━━━━━ SOURCE ━━━━━

This guy had the same issue: p=4812878&&#post4812878 <--can't post links, so I've instead added the thread and post part of the URL.


----------



## DeathRider (Dec 30, 2006)

OGDanDogg said:


> When I actually called to schedule the service call, they said that it was 1.95 per card, but each card required its own HD service. I questioned them and mentioned that they were going into the same device, but they wouldn't budge. I called back multiple times, talking to multiple techs, and all of them said that each card required its own HD service due to their billing policies. So for me, the price would have been:
> $16.95 for digital preferred tier
> 19.90 ($9.95 for each HD tier)
> 3.90 ($1.95 for each card)
> ...


Did you ask if they charge HD Tier for _each_ tuner in their own HD DVR?

I'm pretty sure I already know what their response would be. But if they aren't charging per tuner on their box, I would think that goes against the FCC mandate...


----------



## OGDanDogg (Jan 28, 2007)

DeathRider said:


> Did you ask if they charge HD Tier for _each_ tuner in their own HD DVR?
> 
> I'm pretty sure I already know what their response would be. But if they aren't charging per tuner on their box, I would think that goes against the FCC mandate...


Yes I did. They said that they didn't. However, their own HD DVR probably doesn't have Cable Cards, so they probably argue that it's different somehow. Also, once you bring that up, they try to push their DVR on you. Is there something in the FCC mandate that specifies that they have to have equal pricing, or just that they have to offer CCs.


----------



## pl1 (Jan 18, 2007)

OGDanDogg said:


> Yes I did. They said that they didn't. However, their own HD DVR probably doesn't have Cable Cards, so they probably argue that it's different somehow. Also, once you bring that up, they try to push their DVR on you. Is there something in the FCC mandate that specifies that they have to have equal pricing, or just that they have to offer CCs.


When the same thing happened to me, charging me for 1 cableCARD fee and 2 A/O's (additional outlets), I simply returned my HD box so Comcast is now getting less than they did BEFORE I had the cableCARDS installed. If they were reasonable about it, I would have kept the STB for PPV/VOD.


----------



## OGDanDogg (Jan 28, 2007)

pl1 said:


> When the same thing happened to me, charging me for 1 cableCARD fee and 2 A/O's (additional outlets), I simply returned my HD box so Comcast is now getting less than they did BEFORE I had the cableCARDS installed. If they were reasonable about it, I would have kept the STB for PPV/VOD.


I already returned my STB since it counted as a drop (another 9.95...)

Also, confirmed from their website, DVR with two tuners is 9.95 a month.
Pricing from order page: "Digital Video Recorder (must have Digital Preferred) ($9.95)"

━━━━━ RAW DATA ━━━━━

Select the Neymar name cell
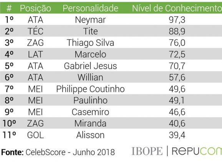click(x=90, y=20)
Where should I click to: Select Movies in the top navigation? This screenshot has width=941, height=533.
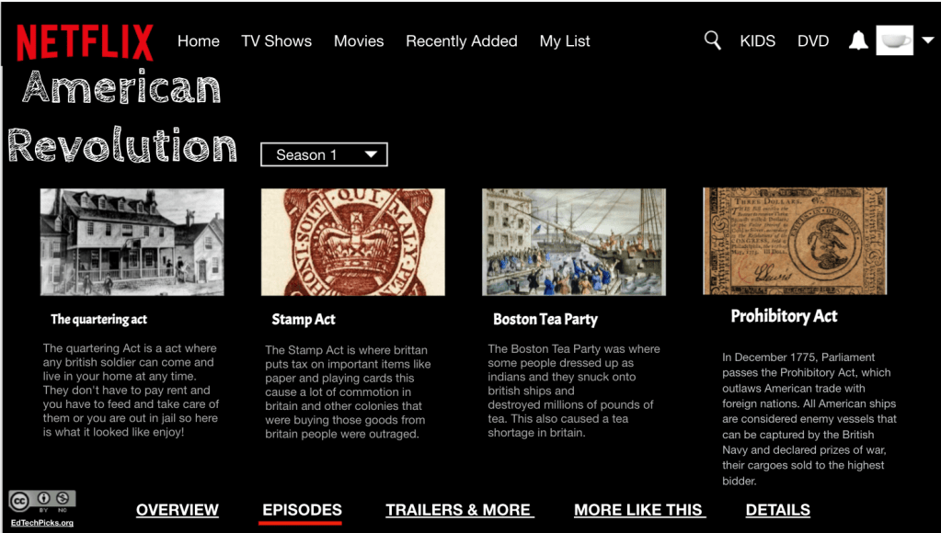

━━━━━

• _TO BE DONE_:
1. Can you turn the paragraph in the CableCARD pricing thread that begins "Yes I did. They said that they didn't." into a short bulleted list that keeps its main facts?
2. Extend the CableCARD pricing thread past its last post with one more reply in the same forum style.

• _ANSWERS GIVEN_:
1.
- The poster asked, and was told the company doesn't charge that way.
- The company's own HD DVR probably has no CableCARDs, so the company likely argues the situation is different.
- Raising the point makes the company push its own DVR.
- Open question: does the FCC mandate require equal pricing, or only that CableCARDs be offered?

2.
DVR capabilities from website (google: knology dvr): "Record up to two shows while watching a previously recorded show."

So basically to get a dual tuner DVR with HD channels:
Knology DVR: $18.90 (9.95 DVR + 9.95 HD)
Tivo DVR: $23.80 ( 2x $9.95 for HD + 2x $1.95 for cards)


----------



## pl1 (Jan 18, 2007)

OGDanDogg said:


> I already returned my STB since it counted as a drop (another 9.95...))


When Comcast initially quoted me, and I asked multiple times, it was going to be $0.00 for the first card, $1.50 for the second card, and and extra $4.45/mo for the upgraded STB. NEVER did they mention a thing about the Additional Outlet charges. My bill came in at $2.75/mo for EACH A/O and no cablecard charge. The NEW cableCARD charge starts effective March 1 for $1.50/mo. And the A/O charges are going from $2.75 to $3.51/mo effective Feb 1. So, by giving them back the box, I save $9.95 PLUS $3.51 A/O per month. Scammers! I could not get this information from ANY of the Comcast CSRs. It was in my price increases with my current bill.


----------



## dig_duggler (Sep 18, 2002)

pl1 said:


> When Comcast initially quoted me, and I asked multiple times, it was going to be $0.00 for the first card, $1.50 for the second card, and and extra $4.45/mo for the upgraded STB. NEVER did they mention a thing about the Additional Outlet charges. My bill came in at $2.75/mo for EACH A/O and no cablecard charge. The NEW cableCARD charge starts effective March 1 for $1.50/mo. And the A/O charges are going from $2.75 to $3.51/mo effective Feb 1. So, by giving them back the box, I save $9.95 PLUS $3.51 A/O per month. Scammers! I could not get this information from ANY of the Comcast CSRs. It was in my price increases with my current bill.


Nice to see they are not double dipping each service for A/O. For anyone who doesn't want to fight with Knology in Huntsville over excessive charging, seems like you should just go to Comcast.


----------



## pl1 (Jan 18, 2007)

dig_duggler said:


> Nice to see they are not double dipping each service for A/O. For anyone who doesn't want to fight with Knology in Huntsville over excessive charging, seems like you should just go to Comcast.


Comcast IS double dipping on the A/O charge. They do NOT charge any A/O for their own box. Their own DVR will do PPV, VOD, and Dual Tuner. Yet, they do not charge for ANY A/O's.

OTOH, if you get their HD STB and two cable cards, they will let you have one A/O included and you must pay TWO A/O charges.


----------



## dig_duggler (Sep 18, 2002)

pl1 said:


> Comcast IS double dipping on the A/O charge. They do NOT charge any A/O for their own box. Their own DVR will do PPV, VOD, and Dual Tuner. Yet, they do not charge for ANY A/O's.
> 
> OTOH, if you get their HD STB and two cable cards, they will let you have one A/O included and you must pay TWO A/O charges.


Then I misunderstand. How do you "save $9.95 PLUS $3.51 A/O per month"?


----------



## pl1 (Jan 18, 2007)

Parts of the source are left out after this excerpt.